Western and Japanese designers have a different approach on design. You mentioned earlier, how you grasp your concept and I know that you create your patterns manually every time. Can you tell us about this? 

I simply value creating the pattern manually by myself. Rather than giving my sketch to a patternmaker to make the garment or use a toile to perfect a design… the garment’s pattern itself is like the sketch for me. While making the pattern, I’d add a curve or so, because the image of the finalized garment is in my head. It’s all about the nuances and this way, there’s more freedom to “style this part like that” and “that part with more draping”. For me, the pattern = the sketch. Just like someone who creates design, I think of the pattern as a design, so I just manually create the perfect design that’s already in my head. When comparing it to the concept-driven Western approach, I’d say this is more skill based driven. But regardless of being Western or Japanese, I think there are very few designer who use this approach.. 
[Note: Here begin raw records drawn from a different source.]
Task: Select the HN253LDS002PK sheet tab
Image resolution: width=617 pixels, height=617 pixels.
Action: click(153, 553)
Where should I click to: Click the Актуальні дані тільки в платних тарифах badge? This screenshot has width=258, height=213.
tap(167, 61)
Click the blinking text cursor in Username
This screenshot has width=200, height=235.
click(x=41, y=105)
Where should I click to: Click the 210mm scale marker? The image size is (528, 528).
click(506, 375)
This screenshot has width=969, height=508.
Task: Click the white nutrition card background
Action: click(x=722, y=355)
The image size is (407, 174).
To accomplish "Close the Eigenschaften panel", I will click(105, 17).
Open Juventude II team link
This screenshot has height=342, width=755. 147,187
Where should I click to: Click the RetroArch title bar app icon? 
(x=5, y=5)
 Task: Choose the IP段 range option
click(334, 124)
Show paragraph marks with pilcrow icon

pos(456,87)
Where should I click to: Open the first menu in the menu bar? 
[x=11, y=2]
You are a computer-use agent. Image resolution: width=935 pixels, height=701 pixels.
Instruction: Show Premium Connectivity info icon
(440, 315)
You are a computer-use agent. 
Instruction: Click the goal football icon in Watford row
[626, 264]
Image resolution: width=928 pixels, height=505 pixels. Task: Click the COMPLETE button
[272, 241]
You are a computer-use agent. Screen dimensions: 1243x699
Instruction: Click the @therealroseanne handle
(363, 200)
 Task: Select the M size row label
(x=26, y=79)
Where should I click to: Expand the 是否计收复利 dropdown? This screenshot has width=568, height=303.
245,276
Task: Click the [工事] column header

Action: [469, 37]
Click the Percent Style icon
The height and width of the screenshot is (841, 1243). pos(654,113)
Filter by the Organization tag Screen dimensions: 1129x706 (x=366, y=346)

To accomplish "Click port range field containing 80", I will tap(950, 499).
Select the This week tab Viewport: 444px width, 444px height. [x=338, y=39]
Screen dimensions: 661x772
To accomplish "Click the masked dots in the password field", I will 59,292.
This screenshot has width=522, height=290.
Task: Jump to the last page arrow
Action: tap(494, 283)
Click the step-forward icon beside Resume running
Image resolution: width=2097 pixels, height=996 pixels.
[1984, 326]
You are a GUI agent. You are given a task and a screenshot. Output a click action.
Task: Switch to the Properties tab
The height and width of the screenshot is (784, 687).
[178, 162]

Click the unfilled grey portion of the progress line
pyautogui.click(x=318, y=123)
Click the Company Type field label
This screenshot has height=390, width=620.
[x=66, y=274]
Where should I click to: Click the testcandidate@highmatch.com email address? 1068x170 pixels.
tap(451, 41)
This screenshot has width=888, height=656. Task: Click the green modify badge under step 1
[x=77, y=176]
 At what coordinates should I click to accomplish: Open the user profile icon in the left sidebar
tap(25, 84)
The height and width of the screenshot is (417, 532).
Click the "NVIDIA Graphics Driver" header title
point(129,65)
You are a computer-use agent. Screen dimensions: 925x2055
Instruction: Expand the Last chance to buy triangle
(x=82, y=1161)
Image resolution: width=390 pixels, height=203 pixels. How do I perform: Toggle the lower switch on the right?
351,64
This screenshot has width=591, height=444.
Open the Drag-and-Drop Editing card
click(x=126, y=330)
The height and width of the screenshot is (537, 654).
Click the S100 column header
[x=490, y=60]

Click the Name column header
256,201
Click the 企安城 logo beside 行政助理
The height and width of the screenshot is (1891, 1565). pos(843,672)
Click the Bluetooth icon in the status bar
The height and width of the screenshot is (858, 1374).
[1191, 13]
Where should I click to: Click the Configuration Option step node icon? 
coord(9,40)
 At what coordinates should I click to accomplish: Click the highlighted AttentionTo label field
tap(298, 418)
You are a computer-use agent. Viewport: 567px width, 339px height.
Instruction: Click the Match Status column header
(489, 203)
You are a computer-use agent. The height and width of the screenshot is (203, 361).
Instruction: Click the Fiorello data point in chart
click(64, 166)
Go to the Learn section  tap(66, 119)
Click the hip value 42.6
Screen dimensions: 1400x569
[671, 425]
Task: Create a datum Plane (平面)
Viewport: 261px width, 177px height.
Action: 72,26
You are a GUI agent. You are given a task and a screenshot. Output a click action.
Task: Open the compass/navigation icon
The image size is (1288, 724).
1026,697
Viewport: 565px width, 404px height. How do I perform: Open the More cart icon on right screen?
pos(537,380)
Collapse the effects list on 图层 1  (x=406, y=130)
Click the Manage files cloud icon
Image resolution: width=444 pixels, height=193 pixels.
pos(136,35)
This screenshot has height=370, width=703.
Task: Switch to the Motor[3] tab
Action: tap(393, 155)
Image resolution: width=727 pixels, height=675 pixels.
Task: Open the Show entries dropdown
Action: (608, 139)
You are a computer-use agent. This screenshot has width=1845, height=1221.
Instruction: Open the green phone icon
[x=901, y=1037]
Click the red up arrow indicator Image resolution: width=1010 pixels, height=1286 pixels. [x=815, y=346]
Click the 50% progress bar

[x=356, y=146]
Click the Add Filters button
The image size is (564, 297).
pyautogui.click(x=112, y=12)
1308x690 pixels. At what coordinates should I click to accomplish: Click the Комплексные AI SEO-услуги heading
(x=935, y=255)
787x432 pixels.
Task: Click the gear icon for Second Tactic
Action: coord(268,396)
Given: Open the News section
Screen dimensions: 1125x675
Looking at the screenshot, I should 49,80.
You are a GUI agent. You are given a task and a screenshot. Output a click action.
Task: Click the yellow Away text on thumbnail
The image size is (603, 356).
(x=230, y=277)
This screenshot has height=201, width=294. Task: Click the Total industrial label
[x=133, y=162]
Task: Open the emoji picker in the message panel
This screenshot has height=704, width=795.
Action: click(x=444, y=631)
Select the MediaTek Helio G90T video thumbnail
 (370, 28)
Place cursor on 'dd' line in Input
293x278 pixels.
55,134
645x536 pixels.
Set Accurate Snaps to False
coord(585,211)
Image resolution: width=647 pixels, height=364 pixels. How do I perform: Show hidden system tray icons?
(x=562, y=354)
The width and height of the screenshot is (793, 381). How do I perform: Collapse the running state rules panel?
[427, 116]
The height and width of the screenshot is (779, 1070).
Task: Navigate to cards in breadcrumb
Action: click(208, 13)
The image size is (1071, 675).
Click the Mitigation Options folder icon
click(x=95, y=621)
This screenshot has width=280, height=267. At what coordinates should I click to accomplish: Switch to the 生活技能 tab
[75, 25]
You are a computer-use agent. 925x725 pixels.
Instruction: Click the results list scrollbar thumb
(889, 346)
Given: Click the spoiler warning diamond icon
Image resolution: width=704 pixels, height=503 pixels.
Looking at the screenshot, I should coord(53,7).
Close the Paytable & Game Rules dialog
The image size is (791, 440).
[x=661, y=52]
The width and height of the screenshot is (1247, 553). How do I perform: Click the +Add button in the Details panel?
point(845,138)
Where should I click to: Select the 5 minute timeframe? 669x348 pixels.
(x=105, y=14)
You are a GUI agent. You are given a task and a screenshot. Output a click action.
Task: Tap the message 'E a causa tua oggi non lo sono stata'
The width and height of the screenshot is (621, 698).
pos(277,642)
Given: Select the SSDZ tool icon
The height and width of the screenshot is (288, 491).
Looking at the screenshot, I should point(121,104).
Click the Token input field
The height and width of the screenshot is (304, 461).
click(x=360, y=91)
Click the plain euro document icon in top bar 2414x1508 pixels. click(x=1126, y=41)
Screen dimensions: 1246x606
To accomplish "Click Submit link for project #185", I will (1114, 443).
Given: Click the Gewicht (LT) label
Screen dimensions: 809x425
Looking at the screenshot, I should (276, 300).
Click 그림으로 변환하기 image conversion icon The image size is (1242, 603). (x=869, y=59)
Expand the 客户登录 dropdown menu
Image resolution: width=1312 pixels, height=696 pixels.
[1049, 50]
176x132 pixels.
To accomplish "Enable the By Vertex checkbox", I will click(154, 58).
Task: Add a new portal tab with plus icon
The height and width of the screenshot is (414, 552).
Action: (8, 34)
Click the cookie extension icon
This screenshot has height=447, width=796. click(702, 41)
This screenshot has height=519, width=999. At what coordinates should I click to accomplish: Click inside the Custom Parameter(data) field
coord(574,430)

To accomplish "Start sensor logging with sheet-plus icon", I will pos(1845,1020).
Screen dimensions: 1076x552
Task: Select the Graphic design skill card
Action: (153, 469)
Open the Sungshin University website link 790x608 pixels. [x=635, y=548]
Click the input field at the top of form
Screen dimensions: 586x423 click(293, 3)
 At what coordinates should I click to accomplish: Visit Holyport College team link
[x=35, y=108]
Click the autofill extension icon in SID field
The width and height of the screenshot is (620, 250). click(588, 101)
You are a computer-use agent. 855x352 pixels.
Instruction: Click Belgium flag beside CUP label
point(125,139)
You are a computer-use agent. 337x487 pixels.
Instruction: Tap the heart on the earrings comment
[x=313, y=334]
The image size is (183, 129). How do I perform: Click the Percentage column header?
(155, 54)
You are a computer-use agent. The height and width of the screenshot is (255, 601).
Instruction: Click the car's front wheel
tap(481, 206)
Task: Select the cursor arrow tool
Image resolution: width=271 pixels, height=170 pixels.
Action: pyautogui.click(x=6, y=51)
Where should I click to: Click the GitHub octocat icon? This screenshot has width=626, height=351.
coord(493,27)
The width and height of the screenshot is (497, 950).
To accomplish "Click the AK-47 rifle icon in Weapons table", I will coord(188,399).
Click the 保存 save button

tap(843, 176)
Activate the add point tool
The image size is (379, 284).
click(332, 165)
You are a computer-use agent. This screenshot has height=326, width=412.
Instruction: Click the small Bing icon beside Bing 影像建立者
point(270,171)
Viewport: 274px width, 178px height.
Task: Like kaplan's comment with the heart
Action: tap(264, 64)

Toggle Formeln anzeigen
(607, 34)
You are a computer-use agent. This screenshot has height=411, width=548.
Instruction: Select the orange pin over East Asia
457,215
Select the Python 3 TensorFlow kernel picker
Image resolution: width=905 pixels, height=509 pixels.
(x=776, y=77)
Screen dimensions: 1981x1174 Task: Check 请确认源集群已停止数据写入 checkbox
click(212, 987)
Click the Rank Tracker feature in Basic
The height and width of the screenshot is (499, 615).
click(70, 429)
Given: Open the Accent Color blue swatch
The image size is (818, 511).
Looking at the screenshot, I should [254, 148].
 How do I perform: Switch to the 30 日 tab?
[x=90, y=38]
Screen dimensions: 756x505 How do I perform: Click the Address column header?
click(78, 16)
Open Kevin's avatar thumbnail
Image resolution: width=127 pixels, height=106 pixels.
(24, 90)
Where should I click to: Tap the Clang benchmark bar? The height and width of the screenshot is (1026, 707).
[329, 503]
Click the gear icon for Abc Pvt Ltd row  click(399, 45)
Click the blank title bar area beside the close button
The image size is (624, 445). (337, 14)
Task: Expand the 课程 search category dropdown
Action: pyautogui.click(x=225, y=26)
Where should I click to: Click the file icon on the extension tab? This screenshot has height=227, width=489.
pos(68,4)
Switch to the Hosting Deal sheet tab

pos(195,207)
Let’s talk about the new digital format. What/how did you feel after showcasing your collection online? 

Up until now, we’d fly to Paris to showcase our collection and have it seen by the audience who are present at that particular time and place. With the show streaming live online, it makes it possible for people all over the world to watch simultaneously which is an advantage since the collection is exposed to more people. But at the same time, given the fact that the fabrics on a garment sways only with the persons movement and a garment is finally complete when a person wears it, it’s a disadvantage for me because I don’t have the chance to exhibit the garments physically. 

Tell us what your future vision is for overseas. 

I want to start a company in Paris. Although, I have a company and studio in Japan, all I think about every year is introducing my collection in Paris. After having taken part in PITTI UOMO and Milan Collection, I can say Paris is the place for me. So, I’d like to establish sulvam in the city of Paris. I’m obviously thinking about boutiques but first I’ll need a studio to be the base. It would also be ideal to create a situation where I can spend half my time in Paris and the other half in Japan. 

Lastly, what are your plans for after this Covid-19 pandemic. 

I’ll continue to make good clothes no matter what the situation is. Through my clothes, I hope people will gain something and feel something. It’s difficult to live in unpleasant agony, so whatever the trigger is, people should keep moving forward. And it would be amazing if fashion could be that trigger.